# Experimental Assessment of Logic Circuit Performance Variability with Regular Fabrics at 90nm Technology Node

Sungdae Choi, Katsuyuki Ikeuchi, Hyunkyung Kim, Kenichi Inagaki, Masami Murakata\*, Nobuyuki Nishiguchi\*, Makoto Takamiya and Takayasu Sakurai

The University of Tokyo, Japan

\* Semiconductor Technology Academic Research Center (STARC), Japan

(sungdae@iis.u-tokyo.ac.jp)

*Abstract* Regular fabric structure is expected to reduce the process variations and increase the yield in sub-micron technology regime. Few experimental assessments, however, for the effectiveness of the regular structures has been carried out yet. In this paper, three kinds of circuit blocks are implemented with four kinds of layout styles with different regularity, and the effect of regularity on the circuit performance variations is evaluated. A test chip is fabricated with 90nm CMOS logic process and measured results show that the regular structure increases average delay, and the worst delay of the regular structure is not better than the worst delay of normal circuits with irregular standard cells.

## I. INTRODUCTION

Performance variations due to the device mismatches and random process parameters are crucial problems to reduce the chip cost as the technology scales down to deep submicron. Many researches find out the source of the variations [1, 2, 3], and regular fabric structure is expected to be one of the promising solutions [4, 5, 6] in the circuit design level. There are, however, few researches on how much regular structures are attractive from the variation and performance point of view, although layout is revealed to have huge impact on lithography-induced variability [7]. This work focuses on the effect of the layout regularity on the performance and variations of the chip.

# II. TEST STRUCTURES WITH VARIOUS LAYOUT STYLES

3- and 11-stage ring oscillators (RO3, RO11) with four layout patterns, composition of regular and irregular MOSFET fabric structure and interconnections, are implemented. And the effects of the regularity on the circuit performance and variation are analyzed by measuring the oscillation frequency of each RO. The oscillation frequency is determined only by the devices which construct the RO chain. And the frequency is more robust to noise than voltage and current. Adders with best-effort clock operation are also implemented with various layout patterns to survey the performance and variations in practical logic which is more complicated than simple ROs. They are design to generate periodic signal as soon as they finish the calculation so that the measured frequency distributions represent the performance and variations. Each of RO and adder patterns has 128 and 64 samples, respectively, and the frequency is measured using specially-cared frequency dividers (FD). Since the variation of each device is averaged out as the number of the oscillation stage increases [8], the oscillation frequencies of RO3, the shortest number of oscillation stage, maximize the effect of the local random variations. RO11s are measured in order to compare the effect of the number of the logic stage. 16-bit ripple-carry adders with best-effort clock operation show the results of practical circuit situations.
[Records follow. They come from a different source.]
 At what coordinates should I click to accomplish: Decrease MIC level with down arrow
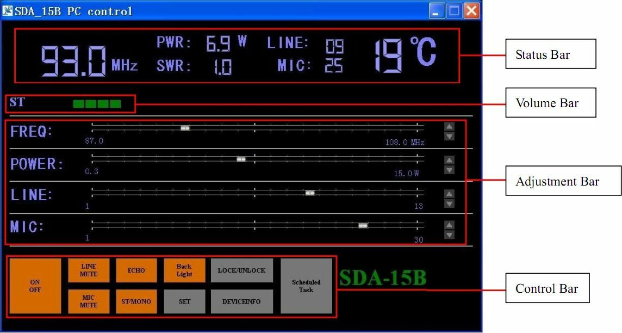449,235
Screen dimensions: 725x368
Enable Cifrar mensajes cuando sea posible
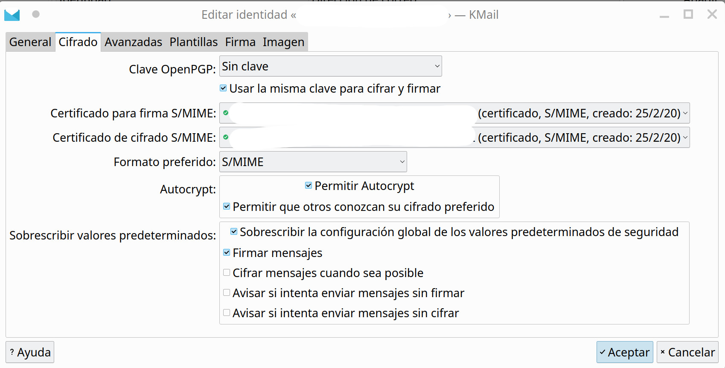[227, 273]
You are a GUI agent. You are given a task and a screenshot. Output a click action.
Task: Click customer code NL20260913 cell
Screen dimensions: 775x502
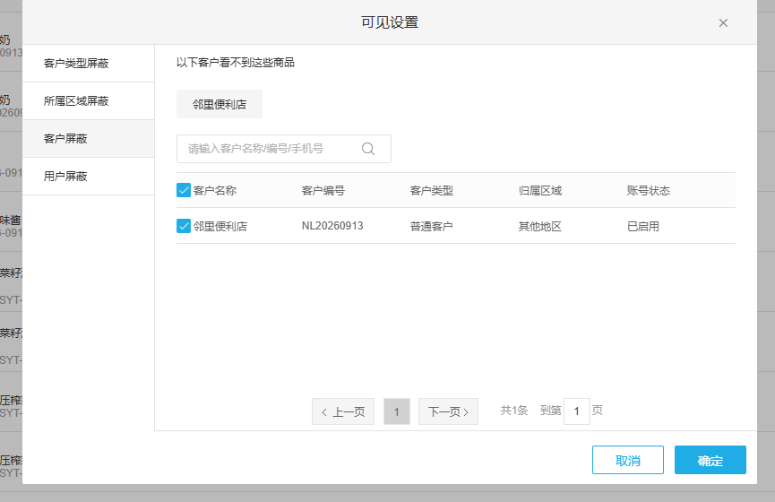click(x=332, y=226)
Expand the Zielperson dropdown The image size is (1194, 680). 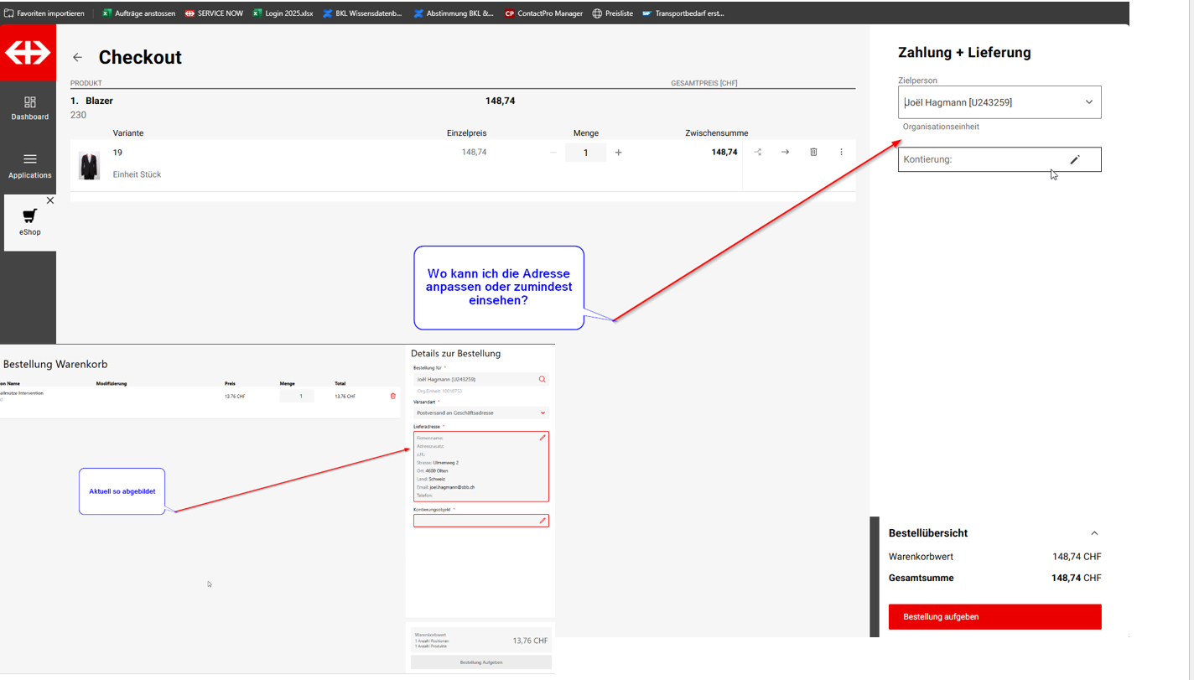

Fig. 1 shows the block diagram of RO3s and RO11s. ROs consist of static logic gates such as NAND, NOR and inverter. All ROs place neighbored to keep the layout regularity. And all edges of the regularity-considered area are filled with regular dummy patterns to prevent the systematic variations of edgeplaced samples. In the peripheral area, each FD with minimum capacitive load is dedicated to a single RO to minimize the interconnection load and preserve the RO's characteristic frequency. Once the frequency is divided and buffered, it passes through the shared dividing path which consists of FD and XOR gates. External address activates only one RO at a time, and corresponding frequency passes through the shared dividing blocks. Shared dividing path of RO3, RO11 and adder has 10, 7 and 6 FDs, respectively, so that the generated frequencies show order of MHz range from the pad and are easy to measure with off-chip measurement.



Fig. 1 Block diagram of ROs structure (16 clusters x 8 ROs)

The FD with minimum capacitive load shown in the Fig. 2 is required to catch the oscillation frequency of RO3 which generates order of gigahertz oscillation range. The simple D-Flip/Flop-based FD divides up to 8-GHz signal by two on the post-layout simulation. Due to its simplicity and the layout considering minimum parasitic capacitance, it consumes 0.14mW power with 4.7GHz input frequency. Measured data show that it successfully divides average 4.7GHz of RO3 oscillation frequency.



Fig. 2 Minimum capacitive load frequency divider

Fig. 3 shows the block diagram and operation flow of the best-effort clock operation adder. It executes two calculations, critical-path calculation and recovery calculation so that the MSB carry-out generates oscillatory signal.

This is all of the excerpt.